### Extracted records
_ _ _

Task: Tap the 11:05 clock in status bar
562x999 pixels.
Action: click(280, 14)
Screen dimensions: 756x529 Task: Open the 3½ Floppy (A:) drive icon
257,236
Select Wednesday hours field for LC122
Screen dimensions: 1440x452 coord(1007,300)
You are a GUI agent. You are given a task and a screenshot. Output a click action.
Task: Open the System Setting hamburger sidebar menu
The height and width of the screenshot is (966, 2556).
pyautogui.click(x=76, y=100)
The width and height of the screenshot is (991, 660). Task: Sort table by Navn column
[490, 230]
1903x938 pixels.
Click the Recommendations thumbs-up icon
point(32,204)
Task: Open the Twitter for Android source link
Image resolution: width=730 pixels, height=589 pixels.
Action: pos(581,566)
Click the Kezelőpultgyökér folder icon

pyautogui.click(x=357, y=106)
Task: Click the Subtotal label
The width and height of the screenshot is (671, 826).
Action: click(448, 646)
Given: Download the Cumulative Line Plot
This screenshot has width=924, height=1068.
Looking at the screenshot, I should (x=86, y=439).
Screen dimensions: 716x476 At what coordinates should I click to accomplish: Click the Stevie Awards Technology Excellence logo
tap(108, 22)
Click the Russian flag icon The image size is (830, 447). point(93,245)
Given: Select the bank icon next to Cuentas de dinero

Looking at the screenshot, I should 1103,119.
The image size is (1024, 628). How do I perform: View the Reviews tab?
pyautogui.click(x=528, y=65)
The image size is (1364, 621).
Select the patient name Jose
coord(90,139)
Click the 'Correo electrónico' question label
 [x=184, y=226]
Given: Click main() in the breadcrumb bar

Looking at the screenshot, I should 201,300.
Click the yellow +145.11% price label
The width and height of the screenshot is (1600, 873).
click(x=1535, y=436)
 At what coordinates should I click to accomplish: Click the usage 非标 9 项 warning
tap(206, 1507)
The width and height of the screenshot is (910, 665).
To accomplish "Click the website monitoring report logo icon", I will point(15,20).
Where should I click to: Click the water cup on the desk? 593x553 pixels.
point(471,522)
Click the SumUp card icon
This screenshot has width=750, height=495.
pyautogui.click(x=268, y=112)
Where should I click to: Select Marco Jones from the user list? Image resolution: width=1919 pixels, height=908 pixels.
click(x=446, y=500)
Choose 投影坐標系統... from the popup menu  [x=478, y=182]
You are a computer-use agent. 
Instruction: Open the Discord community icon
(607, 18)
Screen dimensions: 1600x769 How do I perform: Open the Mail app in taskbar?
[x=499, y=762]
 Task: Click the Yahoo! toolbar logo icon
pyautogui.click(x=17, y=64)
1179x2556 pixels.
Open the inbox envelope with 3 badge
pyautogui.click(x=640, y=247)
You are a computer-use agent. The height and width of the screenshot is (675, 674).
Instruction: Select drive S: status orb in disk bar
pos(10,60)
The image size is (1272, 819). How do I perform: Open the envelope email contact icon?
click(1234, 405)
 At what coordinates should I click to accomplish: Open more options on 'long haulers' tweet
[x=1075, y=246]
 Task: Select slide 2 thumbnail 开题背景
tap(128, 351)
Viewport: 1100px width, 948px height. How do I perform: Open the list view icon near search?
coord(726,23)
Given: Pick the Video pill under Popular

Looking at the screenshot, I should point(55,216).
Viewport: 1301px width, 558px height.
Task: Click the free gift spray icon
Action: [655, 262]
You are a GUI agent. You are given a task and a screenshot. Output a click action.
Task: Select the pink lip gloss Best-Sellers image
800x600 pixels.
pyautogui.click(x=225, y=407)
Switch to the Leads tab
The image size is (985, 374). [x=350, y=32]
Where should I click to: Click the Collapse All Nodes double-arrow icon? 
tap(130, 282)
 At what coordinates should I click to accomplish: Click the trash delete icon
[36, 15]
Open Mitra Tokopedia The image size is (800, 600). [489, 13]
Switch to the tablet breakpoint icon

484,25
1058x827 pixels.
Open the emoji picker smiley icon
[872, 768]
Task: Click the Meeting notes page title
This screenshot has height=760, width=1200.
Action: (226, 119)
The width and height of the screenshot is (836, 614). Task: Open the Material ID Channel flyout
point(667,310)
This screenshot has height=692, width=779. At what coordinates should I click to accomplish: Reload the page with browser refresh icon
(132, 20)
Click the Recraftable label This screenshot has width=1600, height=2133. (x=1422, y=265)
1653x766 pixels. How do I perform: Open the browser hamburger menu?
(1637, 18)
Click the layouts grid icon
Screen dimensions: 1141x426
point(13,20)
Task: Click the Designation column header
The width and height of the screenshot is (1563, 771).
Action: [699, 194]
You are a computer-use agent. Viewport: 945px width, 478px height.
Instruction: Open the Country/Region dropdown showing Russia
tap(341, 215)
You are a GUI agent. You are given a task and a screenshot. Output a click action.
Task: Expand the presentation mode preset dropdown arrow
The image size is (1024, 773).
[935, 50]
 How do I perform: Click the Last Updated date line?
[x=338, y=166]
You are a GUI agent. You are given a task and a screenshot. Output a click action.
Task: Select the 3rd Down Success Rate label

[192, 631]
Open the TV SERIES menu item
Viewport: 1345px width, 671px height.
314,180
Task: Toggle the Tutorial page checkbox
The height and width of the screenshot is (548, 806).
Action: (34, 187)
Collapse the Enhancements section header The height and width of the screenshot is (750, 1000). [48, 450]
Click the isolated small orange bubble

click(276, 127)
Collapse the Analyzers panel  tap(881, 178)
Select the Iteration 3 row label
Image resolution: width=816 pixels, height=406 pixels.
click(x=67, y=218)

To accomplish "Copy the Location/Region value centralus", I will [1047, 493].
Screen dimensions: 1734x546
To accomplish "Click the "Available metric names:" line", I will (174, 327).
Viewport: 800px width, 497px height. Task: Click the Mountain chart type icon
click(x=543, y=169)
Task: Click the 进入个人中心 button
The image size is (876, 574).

_ _ _

### WORK ORDER
All of the entries above need to be output again exactly.

### ANSWER SECTION
Task: Tap the 11:05 clock in status bar
562x999 pixels.
Action: click(280, 14)
Screen dimensions: 756x529 Task: Open the 3½ Floppy (A:) drive icon
257,236
Select Wednesday hours field for LC122
Screen dimensions: 1440x452 coord(1007,300)
You are a GUI agent. You are given a task and a screenshot. Output a click action.
Task: Open the System Setting hamburger sidebar menu
The height and width of the screenshot is (966, 2556).
pyautogui.click(x=76, y=100)
The width and height of the screenshot is (991, 660). Task: Sort table by Navn column
[490, 230]
1903x938 pixels.
Click the Recommendations thumbs-up icon
point(32,204)
Task: Open the Twitter for Android source link
Image resolution: width=730 pixels, height=589 pixels.
Action: pos(581,566)
Click the Kezelőpultgyökér folder icon

pyautogui.click(x=357, y=106)
Task: Click the Subtotal label
The width and height of the screenshot is (671, 826).
Action: click(448, 646)
Given: Download the Cumulative Line Plot
This screenshot has width=924, height=1068.
Looking at the screenshot, I should (x=86, y=439).
Screen dimensions: 716x476 At what coordinates should I click to accomplish: Click the Stevie Awards Technology Excellence logo
tap(108, 22)
Click the Russian flag icon The image size is (830, 447). point(93,245)
Given: Select the bank icon next to Cuentas de dinero

Looking at the screenshot, I should 1103,119.
The image size is (1024, 628). How do I perform: View the Reviews tab?
pyautogui.click(x=528, y=65)
The image size is (1364, 621).
Select the patient name Jose
coord(90,139)
Click the 'Correo electrónico' question label
 [x=184, y=226]
Given: Click main() in the breadcrumb bar

Looking at the screenshot, I should 201,300.
Click the yellow +145.11% price label
The width and height of the screenshot is (1600, 873).
click(x=1535, y=436)
 At what coordinates should I click to accomplish: Click the usage 非标 9 项 warning
tap(206, 1507)
The width and height of the screenshot is (910, 665).
To accomplish "Click the website monitoring report logo icon", I will point(15,20).
Where should I click to: Click the water cup on the desk? 593x553 pixels.
point(471,522)
Click the SumUp card icon
This screenshot has width=750, height=495.
pyautogui.click(x=268, y=112)
Where should I click to: Select Marco Jones from the user list? Image resolution: width=1919 pixels, height=908 pixels.
click(x=446, y=500)
Choose 投影坐標系統... from the popup menu  [x=478, y=182]
You are a computer-use agent. 
Instruction: Open the Discord community icon
(607, 18)
Screen dimensions: 1600x769 How do I perform: Open the Mail app in taskbar?
[x=499, y=762]
 Task: Click the Yahoo! toolbar logo icon
pyautogui.click(x=17, y=64)
1179x2556 pixels.
Open the inbox envelope with 3 badge
pyautogui.click(x=640, y=247)
You are a computer-use agent. The height and width of the screenshot is (675, 674).
Instruction: Select drive S: status orb in disk bar
pos(10,60)
The image size is (1272, 819). How do I perform: Open the envelope email contact icon?
click(1234, 405)
 At what coordinates should I click to accomplish: Open more options on 'long haulers' tweet
[x=1075, y=246]
 Task: Select slide 2 thumbnail 开题背景
tap(128, 351)
Viewport: 1100px width, 948px height. How do I perform: Open the list view icon near search?
coord(726,23)
Given: Pick the Video pill under Popular

Looking at the screenshot, I should point(55,216).
Viewport: 1301px width, 558px height.
Task: Click the free gift spray icon
Action: [655, 262]
You are a GUI agent. You are given a task and a screenshot. Output a click action.
Task: Select the pink lip gloss Best-Sellers image
800x600 pixels.
pyautogui.click(x=225, y=407)
Switch to the Leads tab
The image size is (985, 374). [x=350, y=32]
Where should I click to: Click the Collapse All Nodes double-arrow icon? 
tap(130, 282)
 At what coordinates should I click to accomplish: Click the trash delete icon
[36, 15]
Open Mitra Tokopedia The image size is (800, 600). [489, 13]
Switch to the tablet breakpoint icon

484,25
1058x827 pixels.
Open the emoji picker smiley icon
[872, 768]
Task: Click the Meeting notes page title
This screenshot has height=760, width=1200.
Action: (226, 119)
The width and height of the screenshot is (836, 614). Task: Open the Material ID Channel flyout
point(667,310)
This screenshot has height=692, width=779. At what coordinates should I click to accomplish: Reload the page with browser refresh icon
(132, 20)
Click the Recraftable label This screenshot has width=1600, height=2133. (x=1422, y=265)
1653x766 pixels. How do I perform: Open the browser hamburger menu?
(1637, 18)
Click the layouts grid icon
Screen dimensions: 1141x426
point(13,20)
Task: Click the Designation column header
The width and height of the screenshot is (1563, 771).
Action: [699, 194]
You are a computer-use agent. Viewport: 945px width, 478px height.
Instruction: Open the Country/Region dropdown showing Russia
tap(341, 215)
You are a GUI agent. You are given a task and a screenshot. Output a click action.
Task: Expand the presentation mode preset dropdown arrow
The image size is (1024, 773).
[935, 50]
 How do I perform: Click the Last Updated date line?
[x=338, y=166]
You are a GUI agent. You are given a task and a screenshot. Output a click action.
Task: Select the 3rd Down Success Rate label

[192, 631]
Open the TV SERIES menu item
Viewport: 1345px width, 671px height.
314,180
Task: Toggle the Tutorial page checkbox
The height and width of the screenshot is (548, 806).
Action: (34, 187)
Collapse the Enhancements section header The height and width of the screenshot is (750, 1000). [48, 450]
Click the isolated small orange bubble

click(276, 127)
Collapse the Analyzers panel  tap(881, 178)
Select the Iteration 3 row label
Image resolution: width=816 pixels, height=406 pixels.
click(x=67, y=218)

To accomplish "Copy the Location/Region value centralus", I will [1047, 493].
Screen dimensions: 1734x546
To accomplish "Click the "Available metric names:" line", I will (174, 327).
Viewport: 800px width, 497px height. Task: Click the Mountain chart type icon
click(x=543, y=169)
Task: Click the 进入个人中心 button
The image size is (876, 574).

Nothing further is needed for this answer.